ТЕКСТ СТРАНИЦЫ ->
------------------------------------------------
Ознакомительная версия. Доступно 13 страниц из 62
Вместе с тем привыкший к Вудхаусу читатель особых сюрпризов в «Неудобных деньгах» не найдет. Дежурная (чтобы не сказать навязчивая) фабульная завязка, которая строится на недоразумениях в связи с дядюшкиным наследством. Закрученная любовная интрига, в которой suspense хоть и присутствует буквально до самых последних строк, у читателя не возникает ни малейших сомнений: хэппи-энд неотвратим. Привычен и мотив «англичанин в Америке», которую житель Британии знает исключительно «по лондонским театрам, а там действительно все американцы с пистолетами». И не менее привычное противопоставление благодушного и беспечного британского эксцентрика американскому автомобильному королю. Американский миллионер живет «в атмосфере краж и бандитов» и думает только о деньгах, тогда как «простую душу» простодушного и неимущего, но «не ведающего никакой скорби» секретаря лондонского клуба лорда Долиша «утешают простые мысли». Лорд Долиш (очередной автопортрет автора) мечтает вовсе не о деньгах и не о наследстве, хотя и то и другое, понятно, не помешало бы, а о ферме, «большой, вроде ранчо, далеко от города», о пасеке, о том, чтобы вести несуетную жизнь сельского жителя и разводить пчел.
------------------------------------------------
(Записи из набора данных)
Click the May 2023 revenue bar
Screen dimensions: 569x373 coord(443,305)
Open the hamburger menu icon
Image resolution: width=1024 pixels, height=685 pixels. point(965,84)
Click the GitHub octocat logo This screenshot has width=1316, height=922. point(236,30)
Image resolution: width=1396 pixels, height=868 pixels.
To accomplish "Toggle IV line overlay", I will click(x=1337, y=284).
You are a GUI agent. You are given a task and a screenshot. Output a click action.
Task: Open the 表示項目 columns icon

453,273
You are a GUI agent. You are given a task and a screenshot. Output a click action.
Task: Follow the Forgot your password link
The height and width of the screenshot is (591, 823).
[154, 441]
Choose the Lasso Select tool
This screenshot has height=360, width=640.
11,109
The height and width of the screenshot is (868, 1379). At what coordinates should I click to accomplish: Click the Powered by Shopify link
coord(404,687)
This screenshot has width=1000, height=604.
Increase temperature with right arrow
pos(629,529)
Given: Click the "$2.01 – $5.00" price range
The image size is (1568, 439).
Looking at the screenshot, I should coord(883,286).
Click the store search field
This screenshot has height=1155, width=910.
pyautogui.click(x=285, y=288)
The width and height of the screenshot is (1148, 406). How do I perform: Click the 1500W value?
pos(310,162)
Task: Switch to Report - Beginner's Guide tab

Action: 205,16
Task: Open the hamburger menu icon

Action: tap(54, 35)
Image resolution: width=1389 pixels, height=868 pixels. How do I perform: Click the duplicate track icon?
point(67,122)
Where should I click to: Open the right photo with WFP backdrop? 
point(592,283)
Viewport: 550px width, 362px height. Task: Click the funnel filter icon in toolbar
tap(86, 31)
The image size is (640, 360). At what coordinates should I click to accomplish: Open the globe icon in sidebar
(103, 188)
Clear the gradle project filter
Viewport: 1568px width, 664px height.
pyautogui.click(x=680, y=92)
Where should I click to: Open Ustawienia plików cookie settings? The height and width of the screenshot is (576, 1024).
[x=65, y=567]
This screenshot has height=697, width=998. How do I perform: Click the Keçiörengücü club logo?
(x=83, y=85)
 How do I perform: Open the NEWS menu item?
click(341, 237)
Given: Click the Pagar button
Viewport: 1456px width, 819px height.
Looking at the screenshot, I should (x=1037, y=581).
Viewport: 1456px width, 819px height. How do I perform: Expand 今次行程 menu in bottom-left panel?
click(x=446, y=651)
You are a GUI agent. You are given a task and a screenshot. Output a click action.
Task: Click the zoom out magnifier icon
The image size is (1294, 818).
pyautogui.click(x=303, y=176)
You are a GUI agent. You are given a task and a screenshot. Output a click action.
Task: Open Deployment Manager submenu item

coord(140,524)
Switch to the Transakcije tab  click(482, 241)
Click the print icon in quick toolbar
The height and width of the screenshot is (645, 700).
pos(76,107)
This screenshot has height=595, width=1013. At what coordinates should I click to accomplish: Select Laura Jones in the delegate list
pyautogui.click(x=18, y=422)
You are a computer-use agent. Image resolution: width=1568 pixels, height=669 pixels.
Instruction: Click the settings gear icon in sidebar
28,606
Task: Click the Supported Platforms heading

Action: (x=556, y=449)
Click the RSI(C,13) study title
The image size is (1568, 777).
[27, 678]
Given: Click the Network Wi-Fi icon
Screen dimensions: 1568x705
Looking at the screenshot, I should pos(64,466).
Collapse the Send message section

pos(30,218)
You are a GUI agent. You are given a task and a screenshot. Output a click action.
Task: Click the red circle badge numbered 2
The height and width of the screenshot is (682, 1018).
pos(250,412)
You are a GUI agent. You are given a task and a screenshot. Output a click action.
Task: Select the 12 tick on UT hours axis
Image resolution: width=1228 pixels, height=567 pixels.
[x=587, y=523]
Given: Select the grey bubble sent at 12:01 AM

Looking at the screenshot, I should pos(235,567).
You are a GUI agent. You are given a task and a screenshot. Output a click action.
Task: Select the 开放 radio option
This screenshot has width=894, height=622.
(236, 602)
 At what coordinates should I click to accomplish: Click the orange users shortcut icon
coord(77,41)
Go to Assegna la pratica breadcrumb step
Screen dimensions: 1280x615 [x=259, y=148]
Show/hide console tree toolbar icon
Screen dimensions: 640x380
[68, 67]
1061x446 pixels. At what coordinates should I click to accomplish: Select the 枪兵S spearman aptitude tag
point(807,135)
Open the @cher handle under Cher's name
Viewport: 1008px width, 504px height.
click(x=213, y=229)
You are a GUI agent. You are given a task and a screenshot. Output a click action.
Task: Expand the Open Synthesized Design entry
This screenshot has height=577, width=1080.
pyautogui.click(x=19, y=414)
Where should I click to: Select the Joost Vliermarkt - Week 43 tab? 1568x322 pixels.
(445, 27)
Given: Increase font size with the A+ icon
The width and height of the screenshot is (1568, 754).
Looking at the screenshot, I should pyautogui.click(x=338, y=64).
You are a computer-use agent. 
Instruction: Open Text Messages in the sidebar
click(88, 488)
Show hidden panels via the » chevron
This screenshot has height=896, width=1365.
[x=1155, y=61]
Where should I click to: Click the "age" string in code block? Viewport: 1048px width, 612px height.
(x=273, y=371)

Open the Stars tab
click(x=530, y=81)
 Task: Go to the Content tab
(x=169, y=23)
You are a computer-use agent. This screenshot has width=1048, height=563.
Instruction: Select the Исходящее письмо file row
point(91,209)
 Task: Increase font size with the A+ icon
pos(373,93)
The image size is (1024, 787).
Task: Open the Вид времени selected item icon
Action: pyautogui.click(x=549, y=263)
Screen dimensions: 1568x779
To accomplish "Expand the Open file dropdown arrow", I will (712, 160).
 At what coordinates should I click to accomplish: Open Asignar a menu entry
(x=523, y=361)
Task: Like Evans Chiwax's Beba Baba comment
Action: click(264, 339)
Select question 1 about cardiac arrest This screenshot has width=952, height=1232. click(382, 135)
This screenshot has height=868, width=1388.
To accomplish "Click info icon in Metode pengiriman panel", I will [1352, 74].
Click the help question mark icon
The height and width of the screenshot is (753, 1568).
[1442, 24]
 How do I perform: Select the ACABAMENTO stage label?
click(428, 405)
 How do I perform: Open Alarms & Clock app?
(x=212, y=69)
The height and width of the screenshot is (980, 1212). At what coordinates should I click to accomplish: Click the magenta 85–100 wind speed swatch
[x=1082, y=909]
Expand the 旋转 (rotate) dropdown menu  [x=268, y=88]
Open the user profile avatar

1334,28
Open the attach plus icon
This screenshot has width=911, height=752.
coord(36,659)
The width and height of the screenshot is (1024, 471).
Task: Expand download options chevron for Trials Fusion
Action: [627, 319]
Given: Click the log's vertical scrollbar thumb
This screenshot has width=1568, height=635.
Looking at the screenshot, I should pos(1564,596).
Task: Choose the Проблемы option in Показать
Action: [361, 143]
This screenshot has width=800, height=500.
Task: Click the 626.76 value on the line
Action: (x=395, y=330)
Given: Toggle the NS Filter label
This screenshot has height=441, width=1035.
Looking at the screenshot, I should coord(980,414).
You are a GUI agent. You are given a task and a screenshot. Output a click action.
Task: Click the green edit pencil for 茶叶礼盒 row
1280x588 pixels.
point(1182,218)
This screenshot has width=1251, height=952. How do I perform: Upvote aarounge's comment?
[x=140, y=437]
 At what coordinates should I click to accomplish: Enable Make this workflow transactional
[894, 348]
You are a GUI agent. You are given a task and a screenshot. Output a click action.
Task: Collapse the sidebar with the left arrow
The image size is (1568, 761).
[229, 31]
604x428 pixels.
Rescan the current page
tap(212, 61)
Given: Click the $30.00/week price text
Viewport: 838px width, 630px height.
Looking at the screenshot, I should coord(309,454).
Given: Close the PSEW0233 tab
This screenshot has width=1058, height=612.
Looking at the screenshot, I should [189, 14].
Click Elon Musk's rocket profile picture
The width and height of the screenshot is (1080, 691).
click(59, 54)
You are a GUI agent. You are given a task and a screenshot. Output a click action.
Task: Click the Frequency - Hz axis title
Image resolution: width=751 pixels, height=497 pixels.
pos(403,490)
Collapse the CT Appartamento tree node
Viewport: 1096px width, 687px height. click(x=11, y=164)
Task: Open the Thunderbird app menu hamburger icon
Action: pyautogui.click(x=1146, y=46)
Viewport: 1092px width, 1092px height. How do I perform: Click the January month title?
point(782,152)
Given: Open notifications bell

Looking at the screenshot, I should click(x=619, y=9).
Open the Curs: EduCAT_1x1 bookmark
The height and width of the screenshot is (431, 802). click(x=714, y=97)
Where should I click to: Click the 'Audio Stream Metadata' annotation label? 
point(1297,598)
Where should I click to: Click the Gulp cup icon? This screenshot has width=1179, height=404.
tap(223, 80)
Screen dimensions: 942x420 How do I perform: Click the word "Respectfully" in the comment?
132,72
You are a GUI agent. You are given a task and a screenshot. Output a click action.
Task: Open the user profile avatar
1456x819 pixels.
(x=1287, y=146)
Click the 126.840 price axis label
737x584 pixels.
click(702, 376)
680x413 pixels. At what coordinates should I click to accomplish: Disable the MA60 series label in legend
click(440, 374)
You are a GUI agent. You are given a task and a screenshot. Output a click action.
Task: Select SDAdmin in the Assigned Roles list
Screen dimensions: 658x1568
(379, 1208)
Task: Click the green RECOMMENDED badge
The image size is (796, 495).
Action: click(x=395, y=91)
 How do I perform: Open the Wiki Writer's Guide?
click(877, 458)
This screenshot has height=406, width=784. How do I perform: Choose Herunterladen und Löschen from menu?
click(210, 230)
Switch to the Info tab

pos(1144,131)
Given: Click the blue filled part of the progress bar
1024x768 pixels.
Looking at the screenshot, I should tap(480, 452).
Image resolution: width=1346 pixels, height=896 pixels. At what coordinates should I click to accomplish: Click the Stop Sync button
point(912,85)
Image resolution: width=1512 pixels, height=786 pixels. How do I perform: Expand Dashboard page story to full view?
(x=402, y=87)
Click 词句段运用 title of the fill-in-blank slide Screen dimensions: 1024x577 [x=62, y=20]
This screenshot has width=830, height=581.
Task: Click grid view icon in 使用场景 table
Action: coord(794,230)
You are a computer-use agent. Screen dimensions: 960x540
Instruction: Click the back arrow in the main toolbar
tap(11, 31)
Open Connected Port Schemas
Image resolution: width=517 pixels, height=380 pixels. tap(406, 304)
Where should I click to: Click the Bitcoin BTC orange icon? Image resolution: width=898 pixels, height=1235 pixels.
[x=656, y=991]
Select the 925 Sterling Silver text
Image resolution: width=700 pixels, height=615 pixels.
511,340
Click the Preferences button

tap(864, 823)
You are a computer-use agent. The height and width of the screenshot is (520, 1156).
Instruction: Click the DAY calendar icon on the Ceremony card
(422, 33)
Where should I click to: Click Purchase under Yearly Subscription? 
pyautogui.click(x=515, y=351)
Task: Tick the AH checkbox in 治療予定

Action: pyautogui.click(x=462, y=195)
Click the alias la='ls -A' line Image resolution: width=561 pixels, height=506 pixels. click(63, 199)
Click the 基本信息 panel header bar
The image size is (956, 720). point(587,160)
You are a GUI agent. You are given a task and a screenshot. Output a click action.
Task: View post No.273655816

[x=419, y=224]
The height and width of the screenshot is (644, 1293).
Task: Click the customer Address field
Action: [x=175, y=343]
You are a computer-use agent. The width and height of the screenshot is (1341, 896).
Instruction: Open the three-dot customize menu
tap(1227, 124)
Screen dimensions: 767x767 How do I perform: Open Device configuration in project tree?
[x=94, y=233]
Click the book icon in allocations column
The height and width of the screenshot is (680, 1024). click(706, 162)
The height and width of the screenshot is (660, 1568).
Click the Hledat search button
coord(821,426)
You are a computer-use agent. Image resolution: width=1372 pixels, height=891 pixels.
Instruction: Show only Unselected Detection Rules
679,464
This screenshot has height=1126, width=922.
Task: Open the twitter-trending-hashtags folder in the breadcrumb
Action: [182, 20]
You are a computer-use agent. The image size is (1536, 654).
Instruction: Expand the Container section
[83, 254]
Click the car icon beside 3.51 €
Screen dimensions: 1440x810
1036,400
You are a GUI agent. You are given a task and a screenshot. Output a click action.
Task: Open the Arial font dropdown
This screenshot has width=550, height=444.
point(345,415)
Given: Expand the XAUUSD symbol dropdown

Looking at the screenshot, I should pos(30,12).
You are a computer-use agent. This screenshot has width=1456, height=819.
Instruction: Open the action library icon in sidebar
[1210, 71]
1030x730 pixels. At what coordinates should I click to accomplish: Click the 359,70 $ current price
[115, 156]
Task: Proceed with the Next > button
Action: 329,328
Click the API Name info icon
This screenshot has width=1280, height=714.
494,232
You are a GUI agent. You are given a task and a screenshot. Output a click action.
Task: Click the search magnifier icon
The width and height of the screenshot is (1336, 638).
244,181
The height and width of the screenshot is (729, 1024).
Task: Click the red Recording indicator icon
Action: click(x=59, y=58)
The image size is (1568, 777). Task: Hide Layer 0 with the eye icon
------------------------------------------------
Перескажите в виде краткого списка абзац текста страницы, начинающийся словами «Вместе с тем привыкший к Вудхаусу читатель», сохранив его основные факты. Материал здесь никакой роли не играет.

РЕШЕНИЕ ЗАДАЧИ ->
- Читатель, привыкший к Вудхаусу, особых сюрпризов в «Неудобных деньгах» не найдет.
- Завязка сюжета строится на недоразумениях вокруг дядюшкиного наследства.
- Любовная интрига сохраняет напряжение до последних строк, но хэппи-энд неотвратим.
- Привычен мотив «англичанин в Америке»: британец знает Америку лишь по лондонским театрам.
- Благодушный и беспечный британский эксцентрик противопоставлен американскому автомобильному королю, который живет среди краж и бандитов и думает только о деньгах.
- Неимущий секретарь лондонского клуба лорд Долиш (очередной автопортрет автора) мечтает не о деньгах и наследстве, а о большой ферме вдали от города, о пасеке и спокойной сельской жизни.